## Given problem
Render every line of the records below as a JSON list of strings, one string per line, with blank lines and pictures omitted.

## Supplied data

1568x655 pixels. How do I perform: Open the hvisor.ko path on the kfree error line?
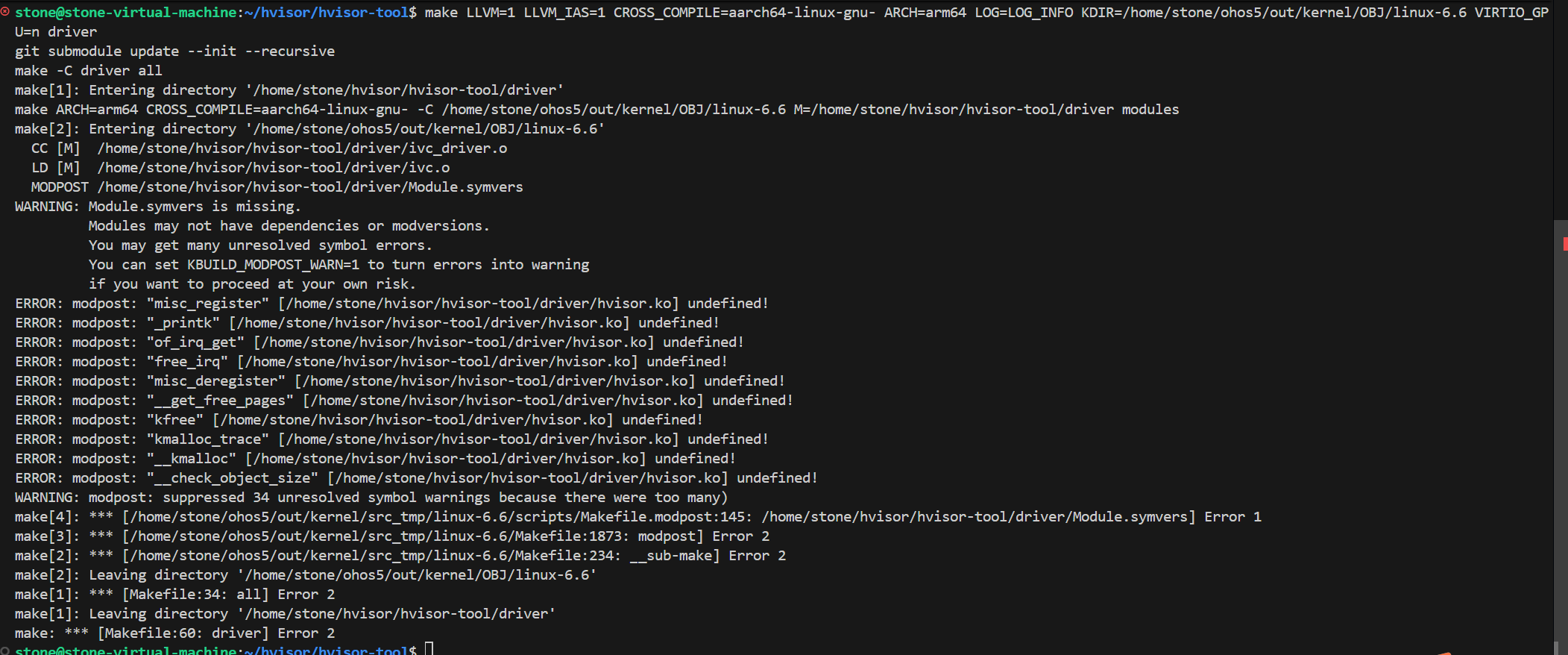pyautogui.click(x=413, y=419)
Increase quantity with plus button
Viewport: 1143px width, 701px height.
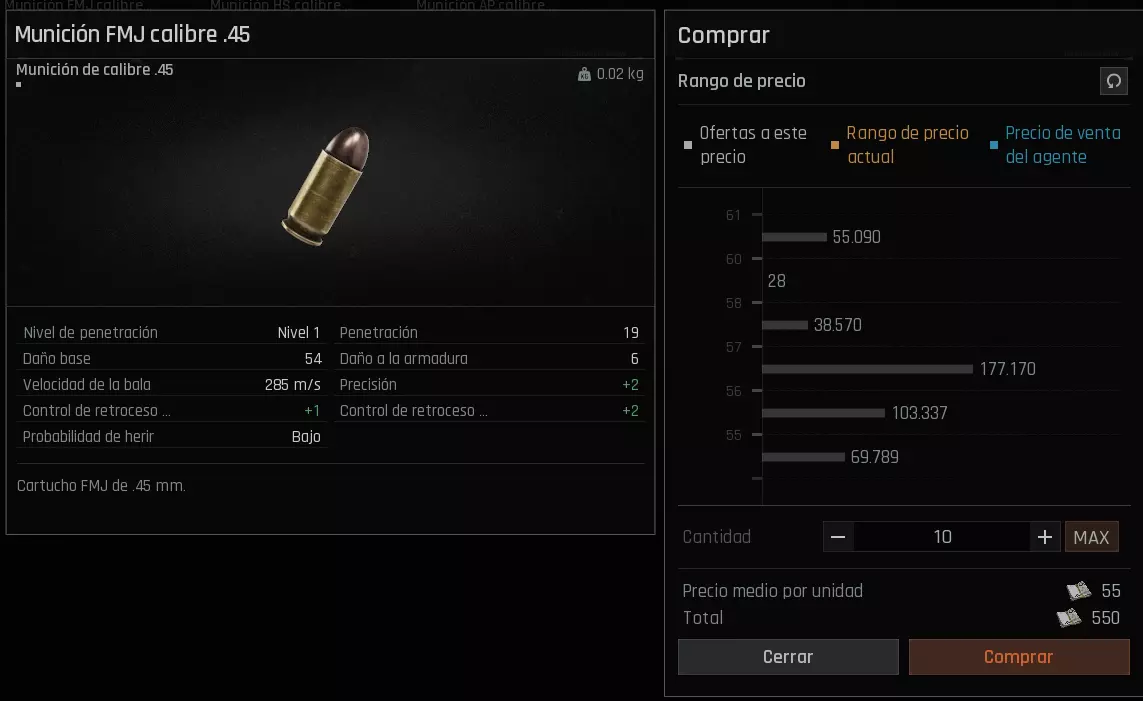[1045, 537]
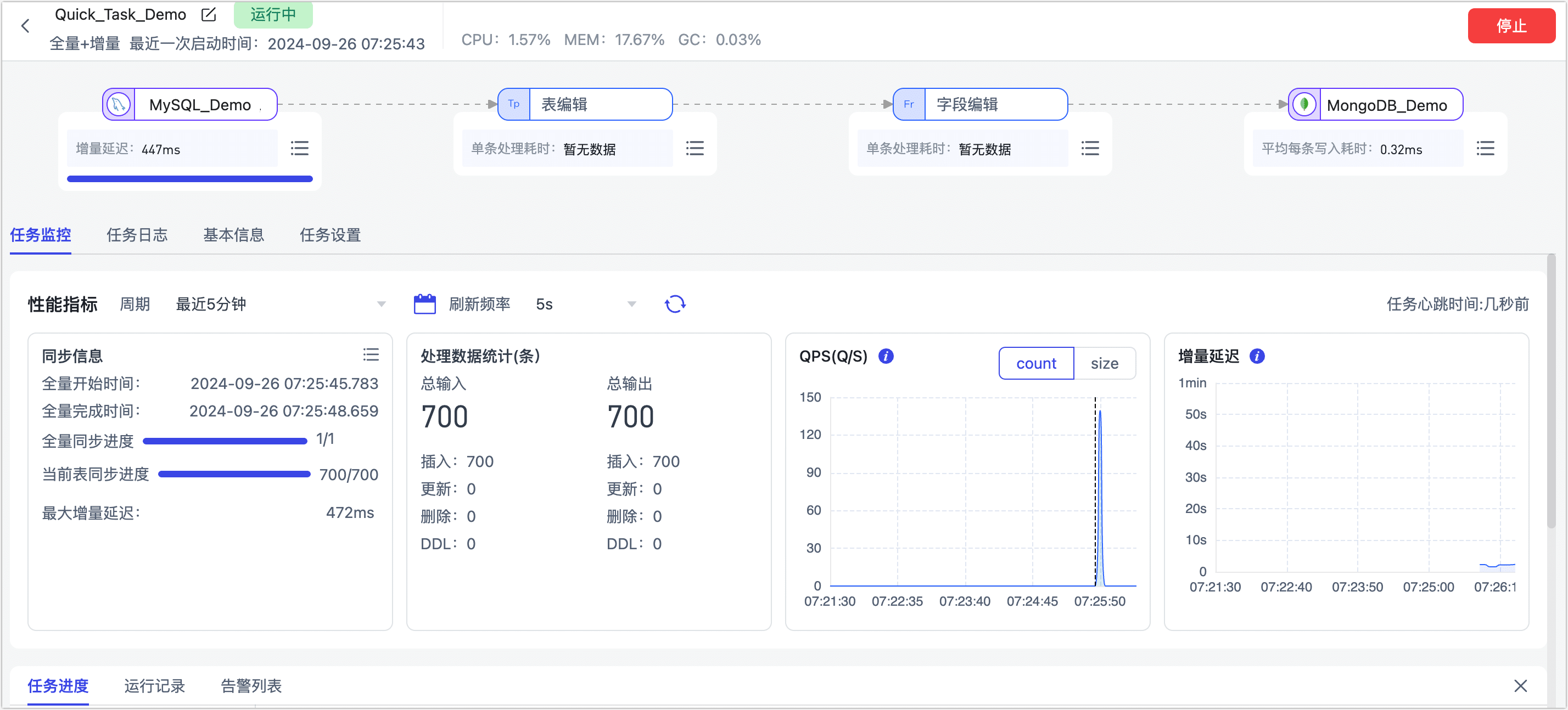
Task: Click the 当前表同步进度 progress bar
Action: [233, 474]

## Final result
[
  "1568x655 pixels. How do I perform: Open the hvisor.ko path on the kfree error line?",
  "pyautogui.click(x=413, y=419)",
  "Increase quantity with plus button",
  "Viewport: 1143px width, 701px height.",
  "[1045, 537]",
  "Task: Click the 当前表同步进度 progress bar",
  "Action: [233, 474]"
]